TASK INSTRUCTIONS: Your output should reproduce each entry exactly, with none of its pictures.

DATASET EXTRACT:
<<<<

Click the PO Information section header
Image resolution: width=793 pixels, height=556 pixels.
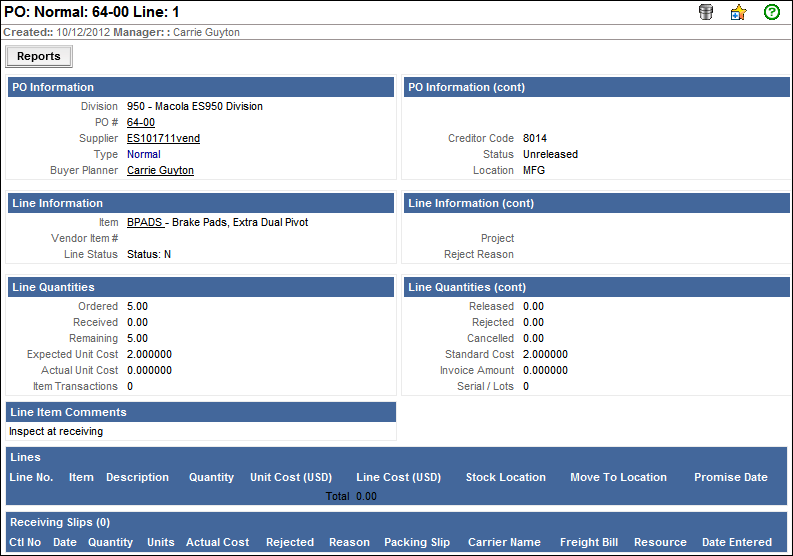[x=200, y=87]
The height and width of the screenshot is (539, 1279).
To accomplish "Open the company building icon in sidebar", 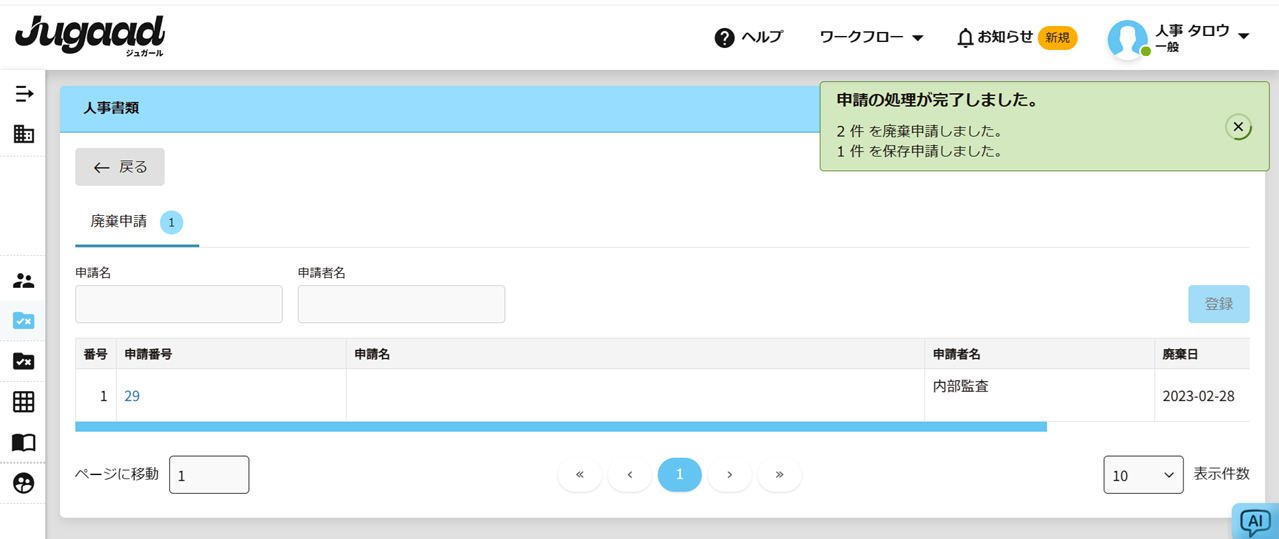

>>>>

ANSWER TO THIS TASK:
Click the PO Information section header
Image resolution: width=793 pixels, height=556 pixels.
[x=200, y=87]
The height and width of the screenshot is (539, 1279).
To accomplish "Open the company building icon in sidebar", 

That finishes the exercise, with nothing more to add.